John Fletcher Hargrave (28 December 1815 – 23 February 1885) was an Australian politician and judge.

Hargrave was born to Joshua Hargrave and Sarah Hargrave (née Lee) at Greenwich, England. His father was a hardware merchant. He was educated at King's College, London in 1830 winning a certificate of honour for rhetoric. He went on to Trinity College, Cambridge and was awarded a Bachelor of Arts in 1837 and a Masters of Arts in 1840.[1] He enrolled at Lincoln's Inn and was called to the Bar in 1841.

He married his cousin Ann Hargrave on 20 September 1843. They were to have three sons and a daughter. He retired from the bar in 1851 and some time after was committed to an asylum at Colney Hatch in Middlesex by his wife and he gradually recovered there. He never forgave his wife for this.

He migrated to Sydney, New South Wales in February 1857. He was admitted to the New South Wales bar on his arrival and became a judge of the then District Court. His wife returned to England because he could not endure her presence.
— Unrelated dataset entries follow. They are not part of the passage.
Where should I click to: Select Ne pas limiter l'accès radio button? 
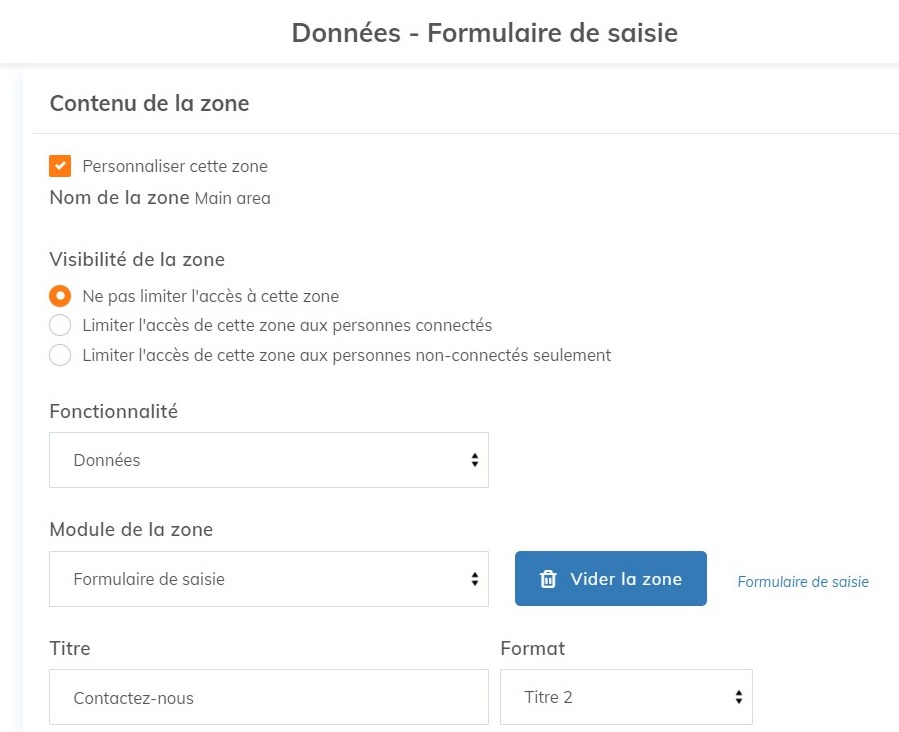click(x=60, y=296)
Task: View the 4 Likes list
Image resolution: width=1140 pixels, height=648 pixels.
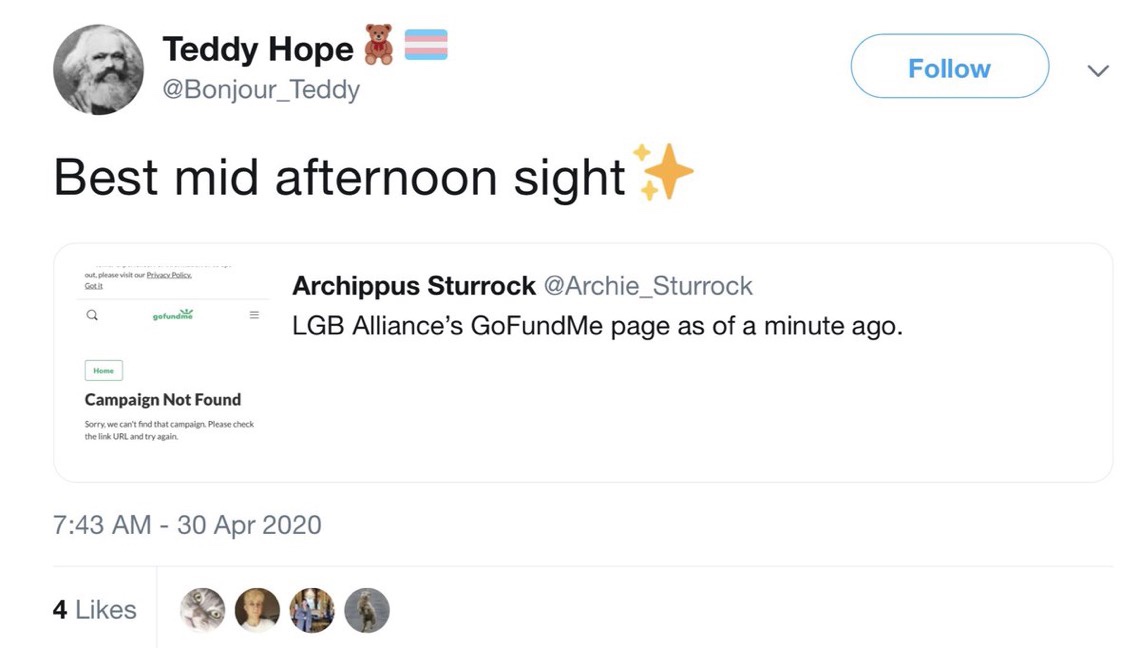Action: (94, 610)
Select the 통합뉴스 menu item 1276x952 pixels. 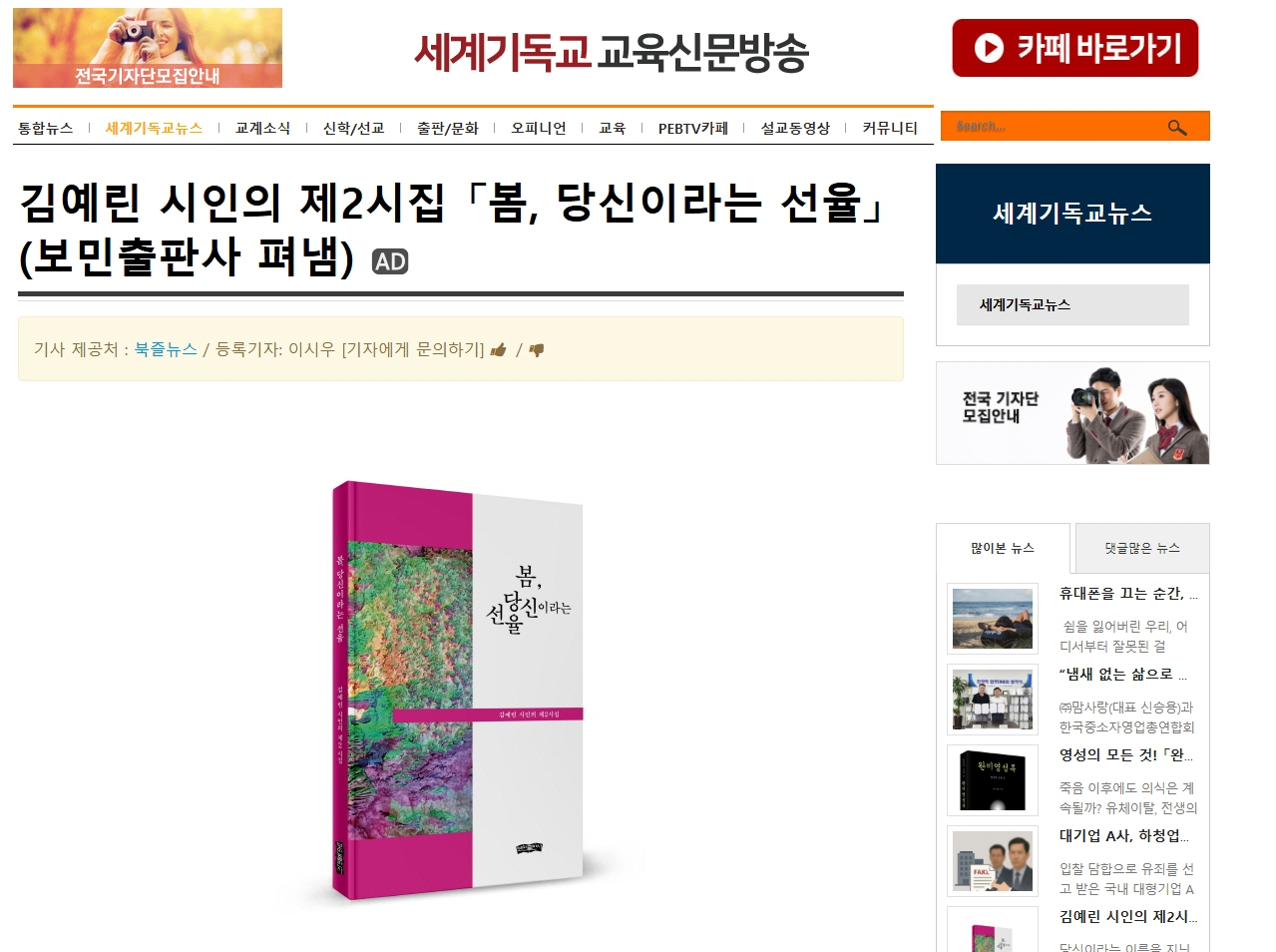pyautogui.click(x=46, y=128)
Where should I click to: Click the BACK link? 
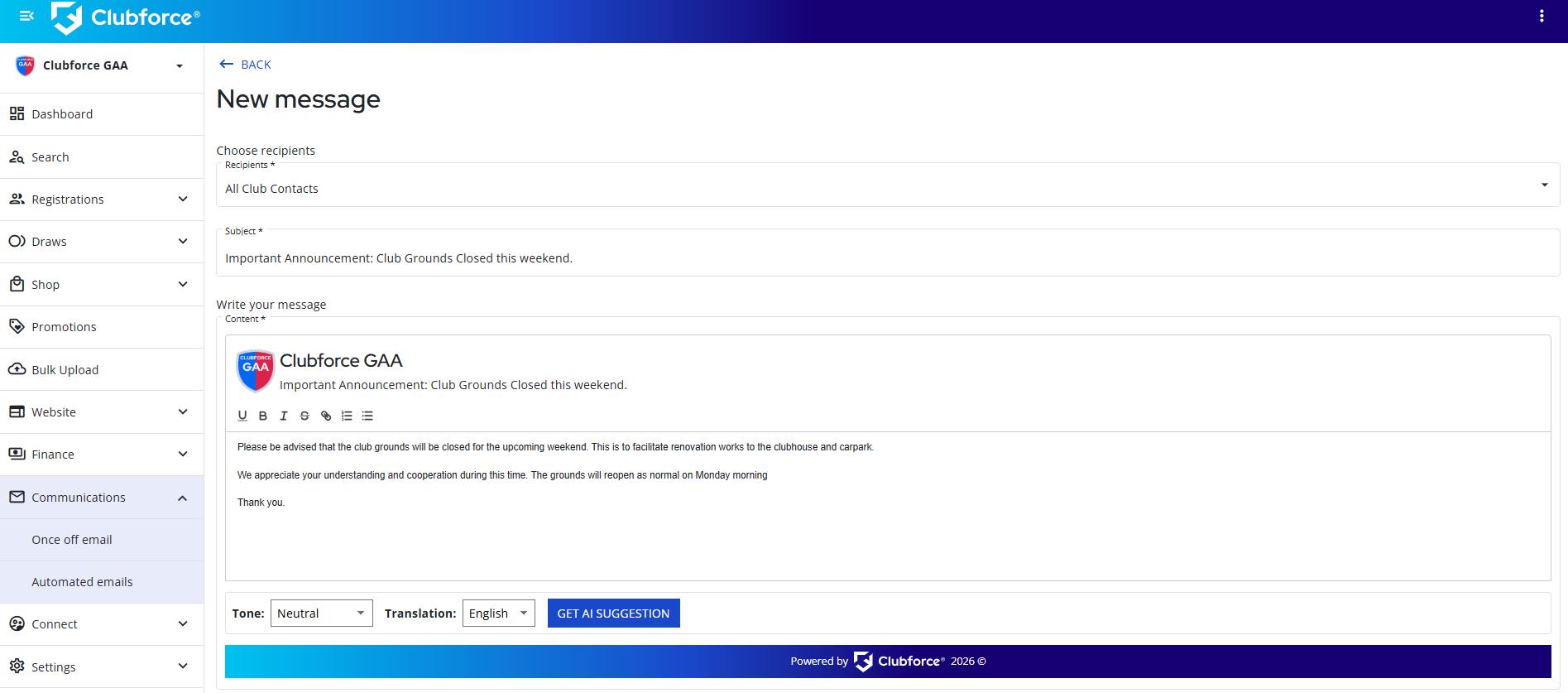[x=246, y=65]
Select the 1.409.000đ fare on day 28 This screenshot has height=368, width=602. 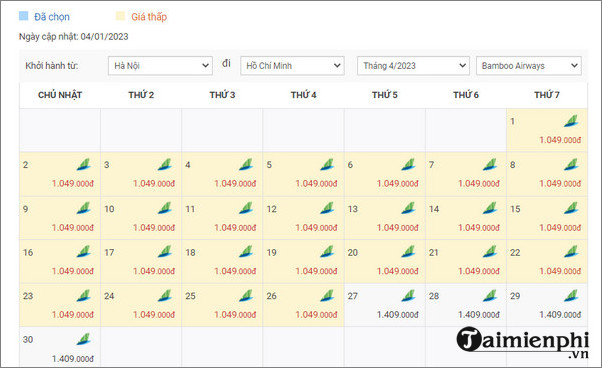click(x=479, y=315)
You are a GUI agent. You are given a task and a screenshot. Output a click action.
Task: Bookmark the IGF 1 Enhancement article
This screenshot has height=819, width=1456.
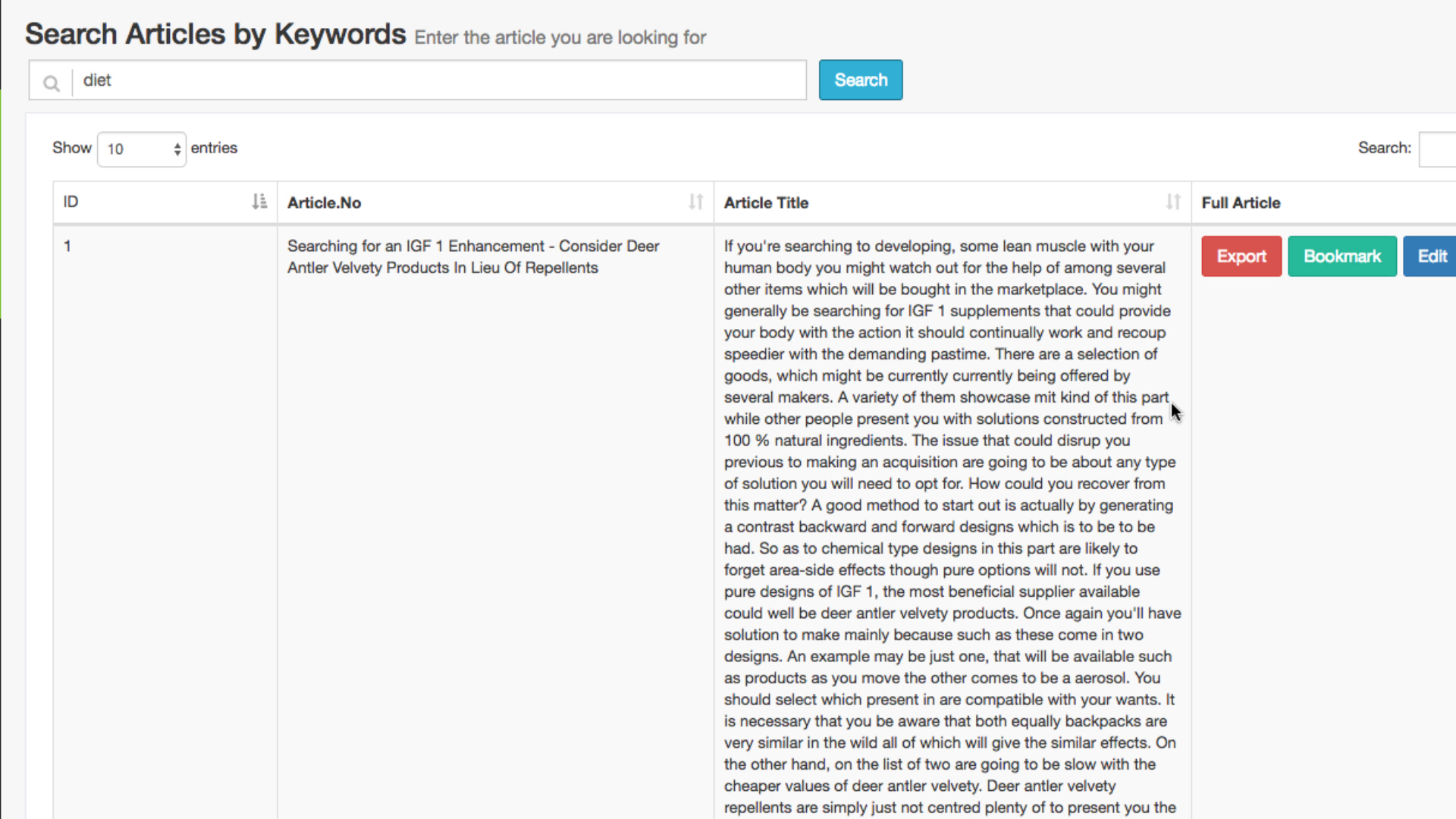point(1341,256)

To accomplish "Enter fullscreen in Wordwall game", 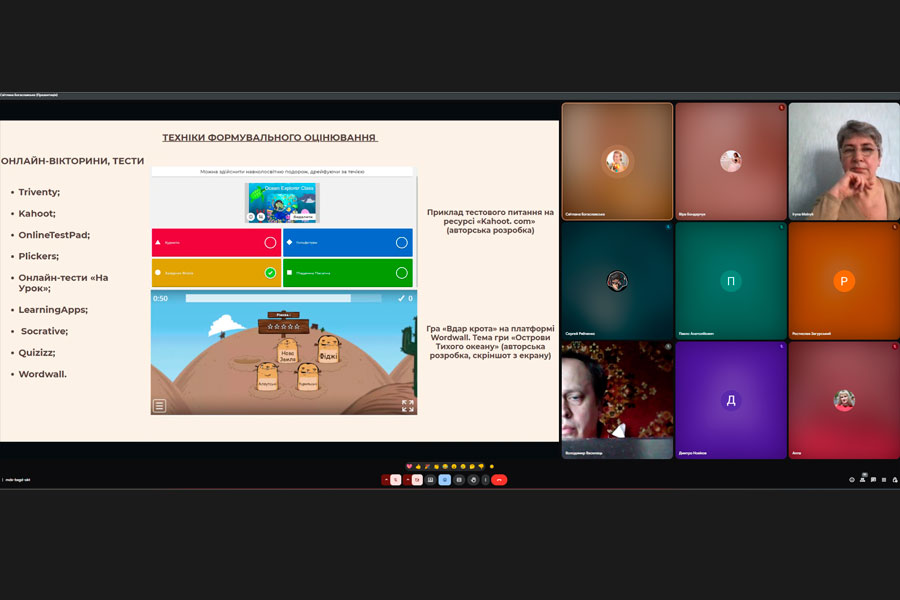I will point(407,406).
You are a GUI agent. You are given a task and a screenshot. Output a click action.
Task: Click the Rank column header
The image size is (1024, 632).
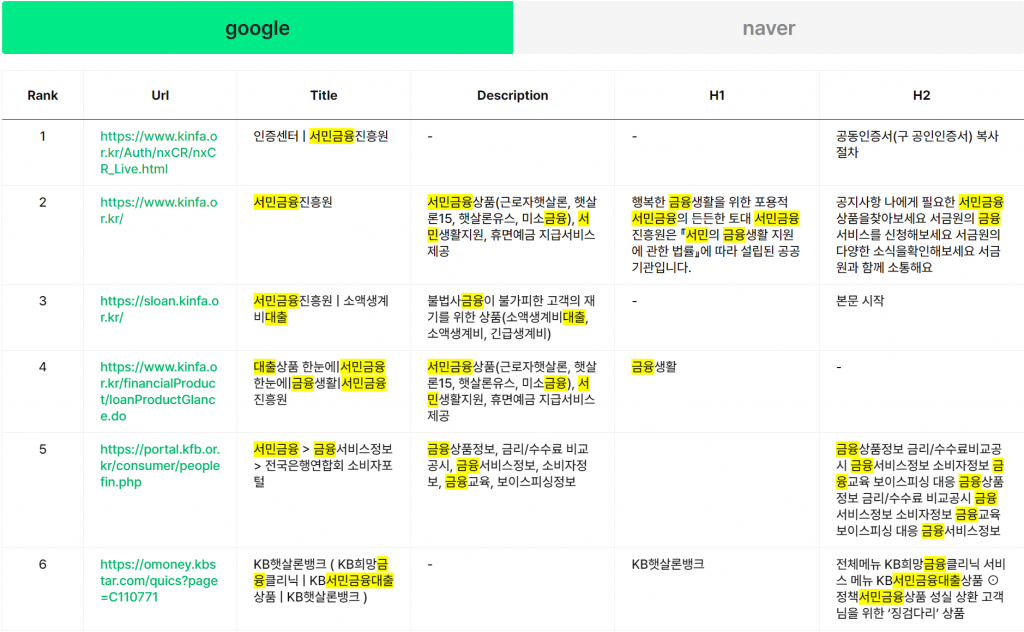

He resigned from the bench in February 1859 as his judgeship was "disastrous for women suitors" as he regularly decided against them. He became solicitor-general for New South Wales on 21 February 1859 following his resignation and held that appointment until 26 October of that year. He appointed again to that position on 3 November and held it till 8 March 1860.

He represented East Camden in the New South Wales Legislative Assembly between 15 March and 11 April 1859, and then the Illawarra from 15 June to 11 October 1859.

On 12 October 1859 he was appointed to the Legislative Council and held that appointment until 23 June 1865. He was Attorney-General of New South Wales from 2 April 1860 until 31 July 1863, and then returned to the role of Solicitor General between 1 August 1863 and 15 October 1863. There was a further appointment between 3 February and 21 June 1865.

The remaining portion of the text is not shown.